“Modalnya sekira Rp16 juta, semua saya ambil dari tabungan. Memang sejak saya kecil orangtua selalu bilang untuk membiasakan menabung. Uang itu untuk membeli mesin dan kulakan BBM (bahan bakar minyak). Saat itu kita jual Pertalite dan Pertamax,” lanjutnya.
Sejak pertama beroperasi, Pom Mini miliknya selalu diserbu masyarakat. Setiap hari rata-rata bisa menjual 200 liter BBM jenis Pertamax dan Pertalite. Dia belum berani kulak BBM dalam jumlah banyak karena mesti mengantre di SPBU dengan jeriken.

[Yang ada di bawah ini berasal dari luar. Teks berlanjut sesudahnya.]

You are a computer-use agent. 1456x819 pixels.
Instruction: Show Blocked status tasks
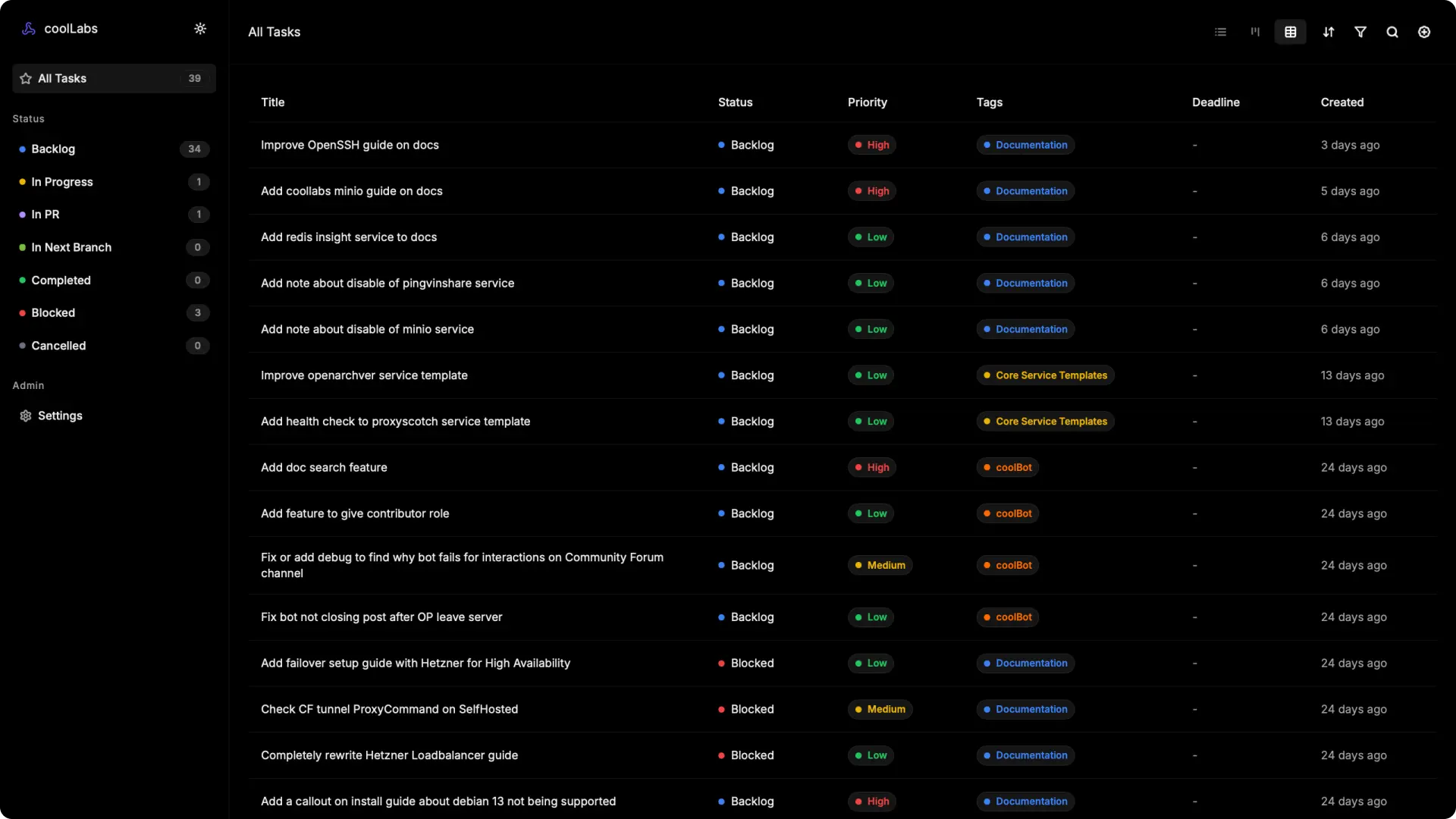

Terlebih dia juga harus mengatur waktu untuk mengelola bisnis sekaligus belajar agar prestasi akademik tak jeblok. Anak tunggal itu pun berhasil membuktikan bisa menjalankan unit bisnis dan belajar di sekolah.
“Untuk kulakan biasanya sama bapak saya. Kita menjual dua produk yaitu Pertalite dan Pertamax. Seiring waktu kabarnya enggak boleh jualan Pertalite secara ecer, lalu kita fokus hanya menjual satu produk yaitu Pertamax aja,” tutur dia.
"Sebenarnya kalau saya sambil sekolah itu enggak terlalu kesulitan. Saya juga masih bisa belajar. Bahkan sering pula saya belajar di lokasi Pom Mini sambil ngecek-ngecek stok BBM dan melihat kinerja karyawan," ujar perempuan berkerudung itu.